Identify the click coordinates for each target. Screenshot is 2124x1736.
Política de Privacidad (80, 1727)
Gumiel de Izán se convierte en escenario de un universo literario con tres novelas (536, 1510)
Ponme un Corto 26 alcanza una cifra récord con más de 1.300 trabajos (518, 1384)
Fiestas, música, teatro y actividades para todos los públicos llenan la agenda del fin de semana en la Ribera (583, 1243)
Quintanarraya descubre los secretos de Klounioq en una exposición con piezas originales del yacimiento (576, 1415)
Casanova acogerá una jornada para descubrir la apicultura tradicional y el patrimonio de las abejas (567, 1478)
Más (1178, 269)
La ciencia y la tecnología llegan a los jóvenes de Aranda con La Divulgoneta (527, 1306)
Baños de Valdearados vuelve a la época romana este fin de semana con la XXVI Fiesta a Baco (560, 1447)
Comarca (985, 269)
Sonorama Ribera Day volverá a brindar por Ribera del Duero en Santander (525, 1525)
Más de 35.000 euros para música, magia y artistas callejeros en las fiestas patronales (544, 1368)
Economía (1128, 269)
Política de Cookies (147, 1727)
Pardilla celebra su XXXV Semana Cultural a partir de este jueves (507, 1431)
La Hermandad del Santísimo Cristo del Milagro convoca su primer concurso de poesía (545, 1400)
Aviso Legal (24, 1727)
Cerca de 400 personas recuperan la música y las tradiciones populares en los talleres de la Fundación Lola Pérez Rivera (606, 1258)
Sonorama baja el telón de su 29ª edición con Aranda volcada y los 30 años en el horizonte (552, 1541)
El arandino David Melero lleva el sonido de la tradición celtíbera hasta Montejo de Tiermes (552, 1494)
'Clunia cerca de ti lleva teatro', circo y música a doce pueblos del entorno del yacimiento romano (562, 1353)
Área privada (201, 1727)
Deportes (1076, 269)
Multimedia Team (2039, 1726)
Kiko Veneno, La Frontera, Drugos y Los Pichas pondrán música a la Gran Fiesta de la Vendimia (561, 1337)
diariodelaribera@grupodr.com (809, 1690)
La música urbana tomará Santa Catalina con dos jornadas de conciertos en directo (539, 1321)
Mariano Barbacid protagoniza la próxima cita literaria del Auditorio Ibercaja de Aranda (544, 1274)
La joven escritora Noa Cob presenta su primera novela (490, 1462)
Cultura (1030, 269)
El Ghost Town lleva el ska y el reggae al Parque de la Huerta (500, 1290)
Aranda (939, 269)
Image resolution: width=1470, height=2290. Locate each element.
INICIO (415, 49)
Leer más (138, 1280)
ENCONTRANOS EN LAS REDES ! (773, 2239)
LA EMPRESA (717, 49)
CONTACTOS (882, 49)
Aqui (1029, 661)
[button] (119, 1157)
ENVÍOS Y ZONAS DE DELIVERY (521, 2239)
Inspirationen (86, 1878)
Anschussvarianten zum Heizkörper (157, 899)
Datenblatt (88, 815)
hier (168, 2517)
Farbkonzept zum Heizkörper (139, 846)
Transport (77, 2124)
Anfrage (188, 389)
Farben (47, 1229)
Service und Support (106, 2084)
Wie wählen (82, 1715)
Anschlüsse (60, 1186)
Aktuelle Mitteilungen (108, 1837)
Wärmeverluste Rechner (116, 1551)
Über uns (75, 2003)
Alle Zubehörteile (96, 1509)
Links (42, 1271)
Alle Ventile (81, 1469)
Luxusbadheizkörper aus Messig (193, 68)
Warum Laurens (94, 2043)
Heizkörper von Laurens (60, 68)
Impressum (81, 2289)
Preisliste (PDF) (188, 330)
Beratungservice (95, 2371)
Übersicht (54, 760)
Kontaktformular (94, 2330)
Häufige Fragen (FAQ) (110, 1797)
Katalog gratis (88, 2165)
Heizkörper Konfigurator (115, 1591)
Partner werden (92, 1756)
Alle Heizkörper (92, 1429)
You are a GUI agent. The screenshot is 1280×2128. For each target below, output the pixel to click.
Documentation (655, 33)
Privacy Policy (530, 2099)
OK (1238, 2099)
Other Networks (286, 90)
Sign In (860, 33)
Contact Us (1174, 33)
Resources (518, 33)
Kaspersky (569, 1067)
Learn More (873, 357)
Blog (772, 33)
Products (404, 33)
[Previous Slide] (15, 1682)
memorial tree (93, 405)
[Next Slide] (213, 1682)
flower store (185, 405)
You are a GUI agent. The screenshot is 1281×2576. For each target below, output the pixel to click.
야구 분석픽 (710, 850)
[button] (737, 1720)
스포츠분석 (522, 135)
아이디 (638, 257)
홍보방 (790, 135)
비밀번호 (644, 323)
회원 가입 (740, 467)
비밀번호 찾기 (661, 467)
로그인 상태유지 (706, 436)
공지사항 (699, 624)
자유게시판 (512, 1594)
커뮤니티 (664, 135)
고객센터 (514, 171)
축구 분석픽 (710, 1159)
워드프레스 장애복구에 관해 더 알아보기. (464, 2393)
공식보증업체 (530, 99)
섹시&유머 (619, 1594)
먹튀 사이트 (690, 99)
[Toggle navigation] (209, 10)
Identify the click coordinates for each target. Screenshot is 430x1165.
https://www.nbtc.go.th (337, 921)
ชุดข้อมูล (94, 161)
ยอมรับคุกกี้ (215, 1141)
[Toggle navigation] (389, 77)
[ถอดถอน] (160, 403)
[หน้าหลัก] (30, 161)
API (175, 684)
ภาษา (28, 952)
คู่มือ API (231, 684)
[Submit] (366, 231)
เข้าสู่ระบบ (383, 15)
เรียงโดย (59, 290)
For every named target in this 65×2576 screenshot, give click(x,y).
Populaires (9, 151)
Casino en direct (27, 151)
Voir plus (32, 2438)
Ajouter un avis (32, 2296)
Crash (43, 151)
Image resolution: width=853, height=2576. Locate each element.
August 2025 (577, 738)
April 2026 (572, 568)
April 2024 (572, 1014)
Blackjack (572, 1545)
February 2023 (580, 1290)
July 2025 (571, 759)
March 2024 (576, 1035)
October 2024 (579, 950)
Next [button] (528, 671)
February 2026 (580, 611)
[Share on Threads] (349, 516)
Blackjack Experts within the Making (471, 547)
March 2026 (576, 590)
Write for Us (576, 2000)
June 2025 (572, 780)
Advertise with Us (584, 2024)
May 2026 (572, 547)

━━━━━━

## Assignment
Copy down the entries exactly, leaving out no line.

## Completed task
Identify the click coordinates for each target. Screenshot is 2124x1736.
Política de Privacidad (80, 1727)
Gumiel de Izán se convierte en escenario de un universo literario con tres novelas (536, 1510)
Ponme un Corto 26 alcanza una cifra récord con más de 1.300 trabajos (518, 1384)
Fiestas, música, teatro y actividades para todos los públicos llenan la agenda del fin de semana en la Ribera (583, 1243)
Quintanarraya descubre los secretos de Klounioq en una exposición con piezas originales del yacimiento (576, 1415)
Casanova acogerá una jornada para descubrir la apicultura tradicional y el patrimonio de las abejas (567, 1478)
Más (1178, 269)
La ciencia y la tecnología llegan a los jóvenes de Aranda con La Divulgoneta (527, 1306)
Baños de Valdearados vuelve a la época romana este fin de semana con la XXVI Fiesta a Baco (560, 1447)
Comarca (985, 269)
Sonorama Ribera Day volverá a brindar por Ribera del Duero en Santander (525, 1525)
Más de 35.000 euros para música, magia y artistas callejeros en las fiestas patronales (544, 1368)
Economía (1128, 269)
Política de Cookies (147, 1727)
Pardilla celebra su XXXV Semana Cultural a partir de este jueves (507, 1431)
La Hermandad del Santísimo Cristo del Milagro convoca su primer concurso de poesía (545, 1400)
Aviso Legal (24, 1727)
Cerca de 400 personas recuperan la música y las tradiciones populares en los talleres de la Fundación Lola Pérez Rivera (606, 1258)
Sonorama baja el telón de su 29ª edición con Aranda volcada y los 30 años en el horizonte (552, 1541)
El arandino David Melero lleva el sonido de la tradición celtíbera hasta Montejo de Tiermes (552, 1494)
'Clunia cerca de ti lleva teatro', circo y música a doce pueblos del entorno del yacimiento romano (562, 1353)
Área privada (201, 1727)
Deportes (1076, 269)
Multimedia Team (2039, 1726)
Kiko Veneno, La Frontera, Drugos y Los Pichas pondrán música a la Gran Fiesta de la Vendimia (561, 1337)
diariodelaribera@grupodr.com (809, 1690)
La música urbana tomará Santa Catalina con dos jornadas de conciertos en directo (539, 1321)
Mariano Barbacid protagoniza la próxima cita literaria del Auditorio Ibercaja de Aranda (544, 1274)
La joven escritora Noa Cob presenta su primera novela (490, 1462)
Cultura (1030, 269)
El Ghost Town lleva el ska y el reggae al Parque de la Huerta (500, 1290)
Aranda (939, 269)
Image resolution: width=1470, height=2290. Locate each element.
INICIO (415, 49)
Leer más (138, 1280)
ENCONTRANOS EN LAS REDES ! (773, 2239)
LA EMPRESA (717, 49)
CONTACTOS (882, 49)
Aqui (1029, 661)
[button] (119, 1157)
ENVÍOS Y ZONAS DE DELIVERY (521, 2239)
Inspirationen (86, 1878)
Anschussvarianten zum Heizkörper (157, 899)
Datenblatt (88, 815)
hier (168, 2517)
Farbkonzept zum Heizkörper (139, 846)
Transport (77, 2124)
Anfrage (188, 389)
Farben (47, 1229)
Service und Support (106, 2084)
Wie wählen (82, 1715)
Anschlüsse (60, 1186)
Aktuelle Mitteilungen (108, 1837)
Wärmeverluste Rechner (116, 1551)
Über uns (75, 2003)
Alle Zubehörteile (96, 1509)
Links (42, 1271)
Alle Ventile (81, 1469)
Luxusbadheizkörper aus Messig (193, 68)
Warum Laurens (94, 2043)
Heizkörper von Laurens (60, 68)
Impressum (81, 2289)
Preisliste (PDF) (188, 330)
Beratungservice (95, 2371)
Übersicht (54, 760)
Kontaktformular (94, 2330)
Häufige Fragen (FAQ) (110, 1797)
Katalog gratis (88, 2165)
Heizkörper Konfigurator (115, 1591)
Partner werden (92, 1756)
Alle Heizkörper (92, 1429)
You are a GUI agent. The screenshot is 1280×2128. For each target below, output the pixel to click.
Documentation (655, 33)
Privacy Policy (530, 2099)
OK (1238, 2099)
Other Networks (286, 90)
Sign In (860, 33)
Contact Us (1174, 33)
Resources (518, 33)
Kaspersky (569, 1067)
Learn More (873, 357)
Blog (772, 33)
Products (404, 33)
[Previous Slide] (15, 1682)
memorial tree (93, 405)
[Next Slide] (213, 1682)
flower store (185, 405)
You are a GUI agent. The screenshot is 1281×2576. For each target below, output the pixel to click.
야구 분석픽 (710, 850)
[button] (737, 1720)
스포츠분석 (522, 135)
아이디 (638, 257)
홍보방 (790, 135)
비밀번호 (644, 323)
회원 가입 (740, 467)
비밀번호 찾기 (661, 467)
로그인 상태유지 (706, 436)
공지사항 (699, 624)
자유게시판 (512, 1594)
커뮤니티 (664, 135)
고객센터 (514, 171)
축구 분석픽 (710, 1159)
워드프레스 장애복구에 관해 더 알아보기. (464, 2393)
공식보증업체 (530, 99)
섹시&유머 (619, 1594)
먹튀 사이트 (690, 99)
[Toggle navigation] (209, 10)
Identify the click coordinates for each target. Screenshot is 430x1165.
https://www.nbtc.go.th (337, 921)
ชุดข้อมูล (94, 161)
ยอมรับคุกกี้ (215, 1141)
[Toggle navigation] (389, 77)
[ถอดถอน] (160, 403)
[หน้าหลัก] (30, 161)
API (175, 684)
ภาษา (28, 952)
คู่มือ API (231, 684)
[Submit] (366, 231)
เข้าสู่ระบบ (383, 15)
เรียงโดย (59, 290)
For every named target in this 65×2576 screenshot, give click(x,y).
Populaires (9, 151)
Casino en direct (27, 151)
Voir plus (32, 2438)
Ajouter un avis (32, 2296)
Crash (43, 151)
Image resolution: width=853, height=2576. Locate each element.
August 2025 (577, 738)
April 2026 (572, 568)
April 2024 (572, 1014)
Blackjack (572, 1545)
February 2023 (580, 1290)
July 2025 (571, 759)
March 2024 (576, 1035)
October 2024 (579, 950)
Next [button] (528, 671)
February 2026 (580, 611)
[Share on Threads] (349, 516)
Blackjack Experts within the Making (471, 547)
March 2026 (576, 590)
Write for Us (576, 2000)
June 2025 (572, 780)
Advertise with Us (584, 2024)
May 2026 (572, 547)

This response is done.